When it comes to traditional Indian sweets, there are few that can rival the popularity and taste of Brijwasi peda or Mathura Peda. Brijwasi peda is a popular sweet from the city of Mathura in Uttar Pradesh, India. This delectable dessert has been a favorite of people across the country for generations, with its soft, melt-in-your-mouth texture and rich, creamy flavor made from khoya, which is a type of dried milk. But what is the history of Brijwasi peda, and how did it become such a beloved sweet in India and beyond?
Origin of Brijwasi Peda
The history of Brijwasi peda dates back to the early 19th century, when it was first made by the Brijwasi community in Mathura. According to local legends, the recipe for Brijwasi peda was first created by a group of priests who lived in the ancient temple town of Vrindavan, which is located just a few kilometers away from Mathura. These priests, who were known as Brijwasis, used to offer the sweet to Lord Krishna as part of their daily worship, and it soon became a popular delicacy among the devotees who visited the temple.

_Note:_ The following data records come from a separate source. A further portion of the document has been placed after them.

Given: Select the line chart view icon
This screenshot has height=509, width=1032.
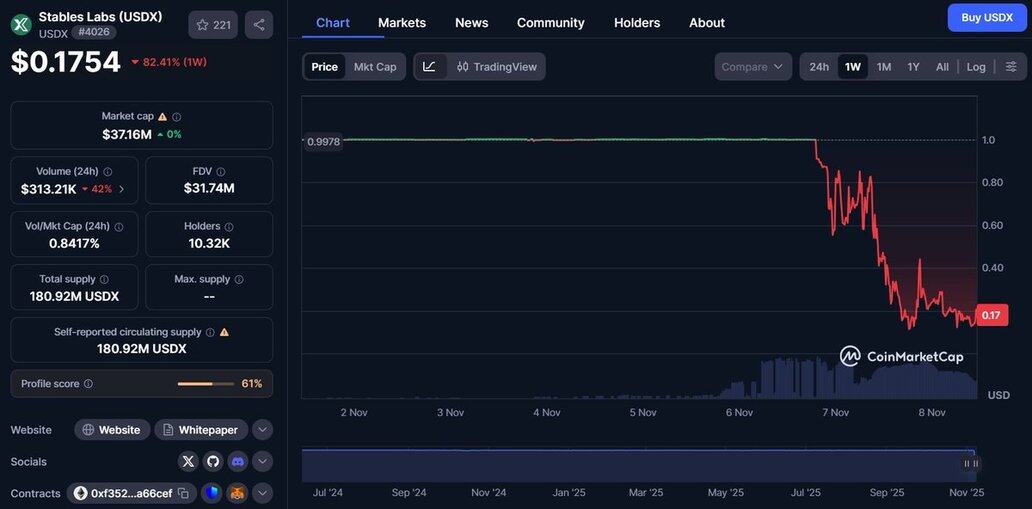Looking at the screenshot, I should (429, 67).
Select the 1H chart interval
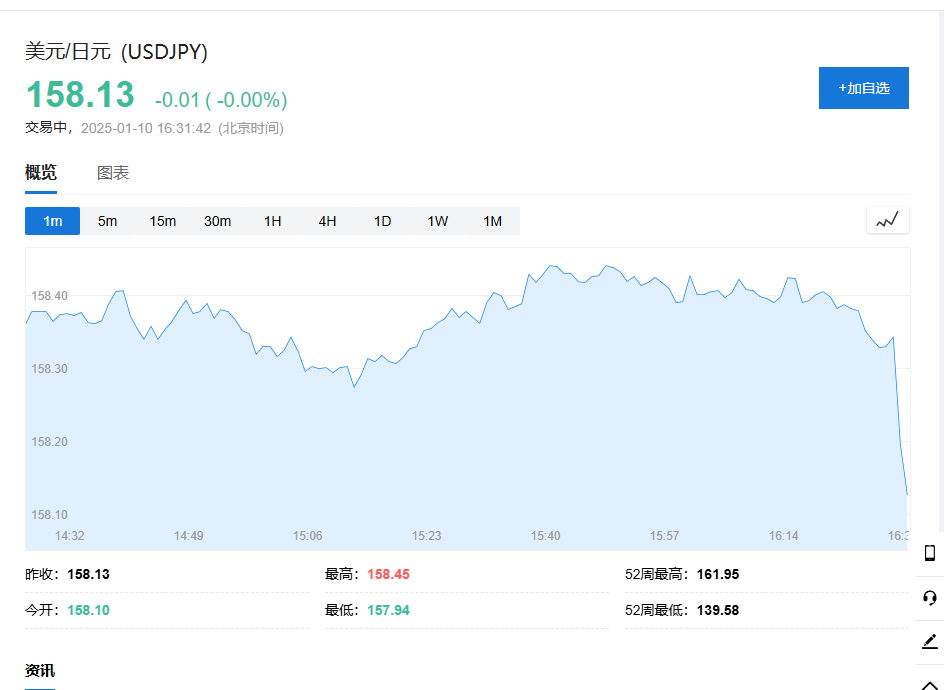The width and height of the screenshot is (944, 690). (272, 221)
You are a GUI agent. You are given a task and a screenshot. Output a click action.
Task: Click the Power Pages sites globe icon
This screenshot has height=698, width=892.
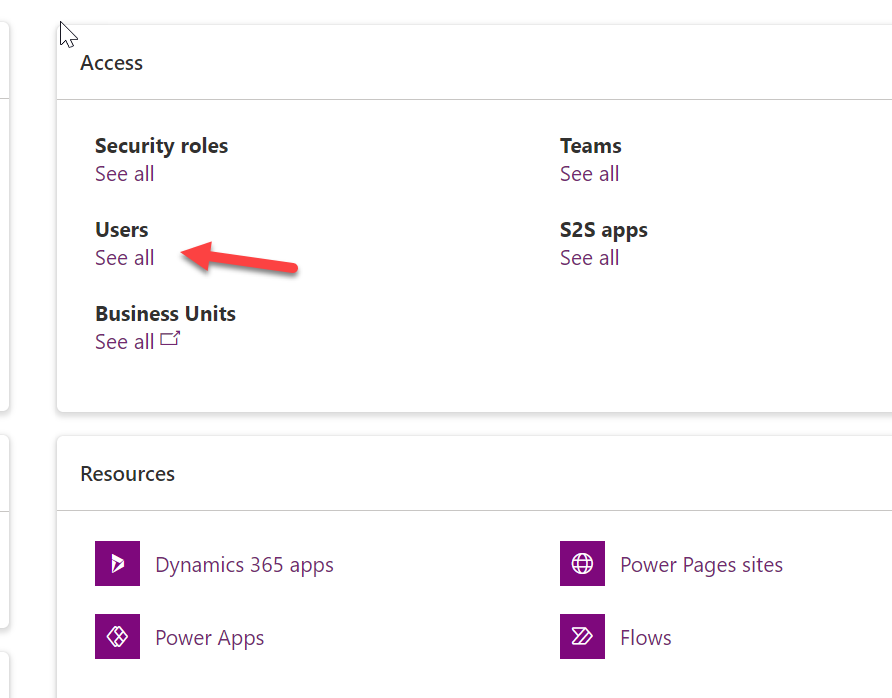(x=581, y=563)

Over time, the fame of Brijwasi peda spread beyond Vrindavan and Mathura, and it became a beloved sweet across the country. Today, Brijwasi peda is available in various forms and flavors, ranging from the classic plain peda to the more exotic ones that are flavored with saffron, cardamom, and nuts.
Making of Brijwasi Peda
The making of Brijwasi peda is a delicate and intricate process that requires skill, patience, and attention to detail. The basic ingredients of Brijwasi peda include milk, sugar, and ghee, which are mixed together and cooked over low heat until they thicken and form a soft, dough-like consistency. The mixture is then flavored with cardamom powder and shaped into small, round balls, which are decorated with silver foil and nuts.
One of the unique features of Brijwasi peda is its texture, which is achieved by kneading the mixture with a wooden spatula, known as a peda maker, until it becomes soft and smooth. This process not only gives the peda its distinctive texture but also helps to enhance the flavor and aroma of the sweet.
In recent years, Brijwasi peda has become popular across India and even internationally. Many companies now produce Brijwasi peda on a commercial scale, using modern manufacturing techniques. However, the traditional recipe and method of making Brijwasi peda is still revered by many, and it continues to be made by hand in small batches by Brijwasi families in Mathura and other parts of the Brij region.
Brijwasi peda is not just a sweet, but a symbol of India's rich cultural heritage and culinary traditions. Its origins may be rooted in ancient religious practices, but its popularity has transcended all boundaries of caste, creed, and religion. Whether enjoyed as a dessert or as a gift for loved ones, Brijwasi peda continues to delight and satisfy people across the country and beyond.